Open source code has helped steer us through many technological changes and is still the backbone of a surprising amount of modern connectivity. The increasing move to the cloud though could potentially be heading us in a different, more awkward direction.
In the minds of many, open source code is written by eager teams of highly-qualified altruists, donating their free time in the hope of bringing quality software to the masses. In reality, a good proportion of the most prominent work is done by nine-to-fivers in big office blocks, taking the shilling from the companies that rely on the open source software they help develop. Occasionally, a particularly qualified and enterprising individual might make a consultancy business out of the situation, although the result is the same: good code is expensive.

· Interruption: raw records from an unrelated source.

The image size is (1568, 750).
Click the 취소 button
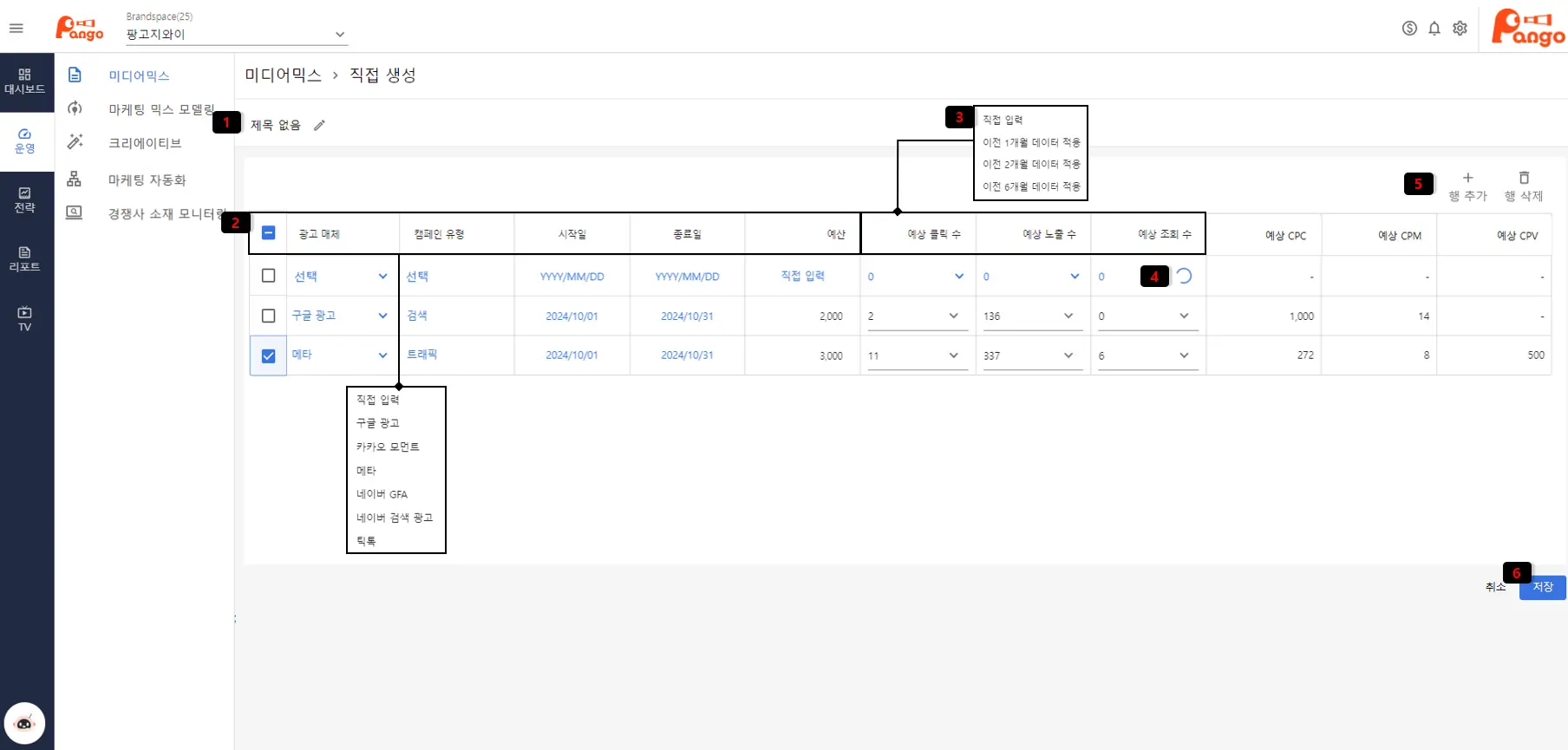[x=1495, y=587]
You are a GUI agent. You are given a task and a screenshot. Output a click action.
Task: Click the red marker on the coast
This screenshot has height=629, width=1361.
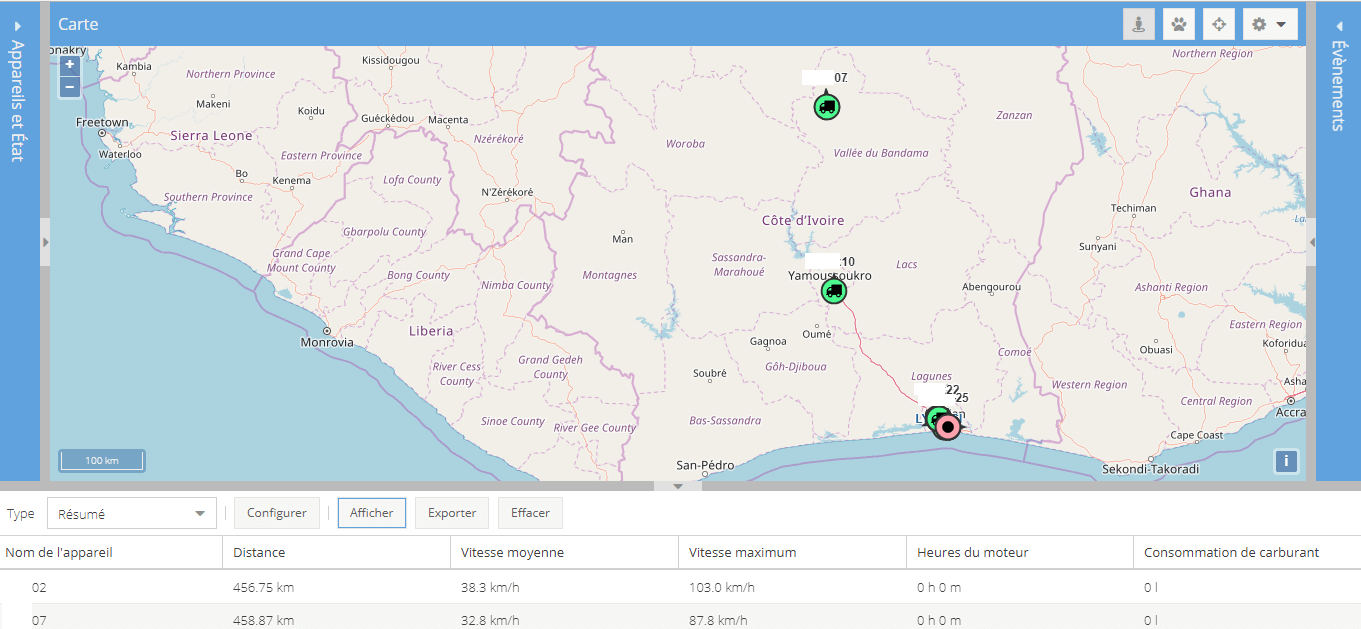tap(946, 425)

Whether or not that explains why the overwhelming majority of open source code is often so, er, inexpensive, the fact remains that some of the world's most important software - web servers, and so on - remains heavily dependent on the willingness of large companies to release changes to open source material. Necktie-wearing upper management might like to spin it as a willing piece of corporate largesse, but it's no great leap to assume that companies which donate time to open source code only give away the results because, when they distribute the software, they have to.
Because of a subtle technical and legal distinction, though, there's some concern that the status quo might be at some risk, at least in some specific areas.

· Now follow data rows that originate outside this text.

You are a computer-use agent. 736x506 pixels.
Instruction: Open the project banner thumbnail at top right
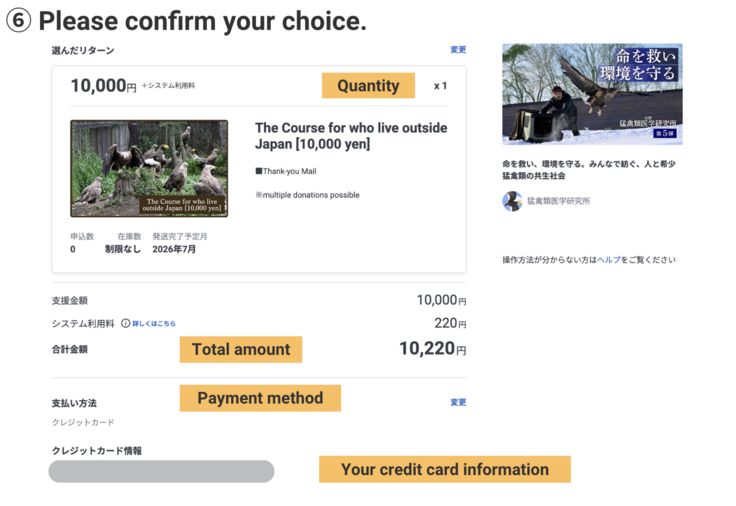tap(592, 94)
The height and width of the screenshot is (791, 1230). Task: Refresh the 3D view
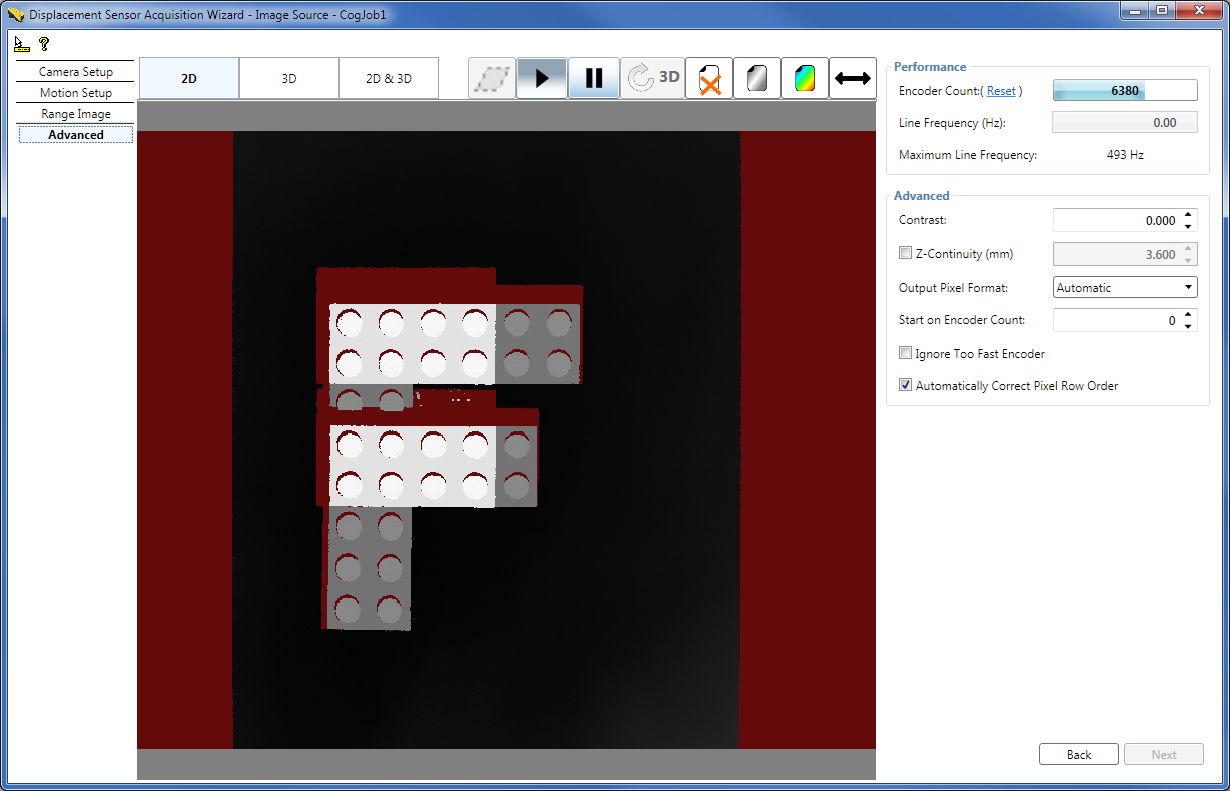[x=652, y=78]
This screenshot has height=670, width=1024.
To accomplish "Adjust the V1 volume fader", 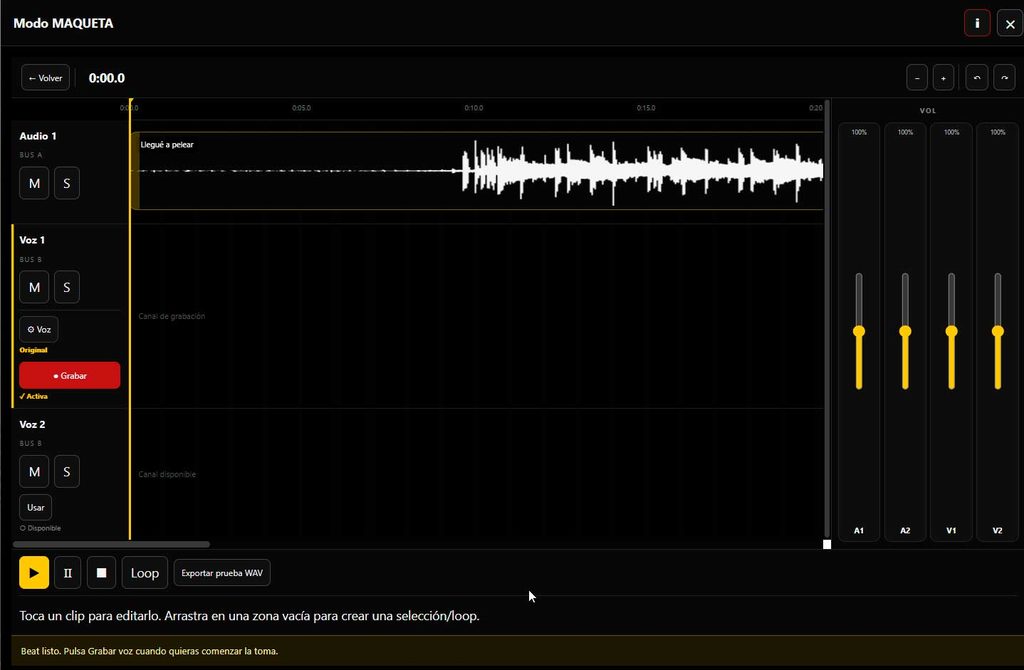I will (x=952, y=331).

Consider an Android cellphone, poster child of the dedicated open source zealot as an example of Linux being used by huge numbers of non-computer-people. Never mind that this is something of a false equivalency in the first place. Insisting Android is "Linux" in the same sense Ubuntu is "Linux" is, while technically correct, a bit like comparing a lawnmower to a snowblower because they'll burn the same fuel. Forget that, though. What matters is that while Android often finds itself on a pedestal as an example of open source success, most of what makes it work is not open source.
Yes, it is possible - not very much fun, but possible - to run an Android phone based entirely on open source software. The software which makes it more fun, including the overwhelming majority of third-party applications, is proprietary, but that's not really the problem. The problem is that a lot of the software which makes Android phones work isn't even on the phone. It's on a server somewhere. Witness how much of a modern cellphone stops working when it isn't connected to a network.
Where Google got the code that runs Google Maps, and what changes Google has made to that code, is academic if the company is not distributing the resulting software. Apple users need not be smug, here; the server farms that run the App Store are not made out of rows of gleaming iMacs. They're made out of racks full of generic PC hardware running large amounts of open source software, just like everyone else's. Has Apple or Google made proprietary changes to what it's using? Probably, but there's no way to tell.
How well the open source paradigm has really worked in practice is a longer story than we have time to tell. Most open source code, by line count, is awful. Much of what isn't awful is trivial, the sort of thing that can be written by a single user in reasonable time. Much of what isn't awful or trivial (and much of what is) are applications directly related to software engineering, code for coders, which will largely be used to create more of the same. Even if we exclude all of those things, though, we discover a world of user-facing software which often has a user experience about as comfortable as the business end of an orbital sander.
Worse, as applications drift cloud-wards, like so many well-filled helium balloons, they float out of reach of open source entirely. In that case, our ability to evaluate and fix the source code is just as limited as under proprietary, closed-source model. The problem is that when the code's running on someone else's CPU, we might not even know the difference, and companies might face a much smaller imperative to give away big buckets of money in software engineering.
The relationship between lightweight thin clients and the servers that keep them topped up with data has swung back and forth at least twice in the history of widespread electronic computing. As soon as computers began to support more than one user at once, the idea of a mainframe driving lots of terminals became common. Fast desktop computers changed that. Phones changed it again. Now we call the terminals "cellphones," the distances are longer, and the signals are wireless, but we're still using simple terminals compared to the enormous server farms behind them. Whether that'll change again one day is yet to be seen, but the whole thing seems like a pendulum that might keep on swinging.
So, there's an irony here, in that while the cloud overwhelmingly runs on open source code, it might actually not be particularly good for open source code. When Richard Stallman more-or-less founded the open source movement in the 1970s, it didn't face many of the problems it now does. The issues of managing really big projects (there's still no competent open source NLE) were irrelevant on computers incapable of running more code than can comfortably be written by one person. Problems creating applications intended for non-specialists were irrelevant when computers could only be used by specialists. And, despite living in a world where mainframe-terminal arrangements were common and Internet precusor ARPANET was well known, Stallman did not anticipate the cloud.
And if more code moves to the cloud, there's at least a possibility that companies will become less willing to make the very large, very valuable, publicly-available contributions they often have to date. What we do next is currently anyone’s guess.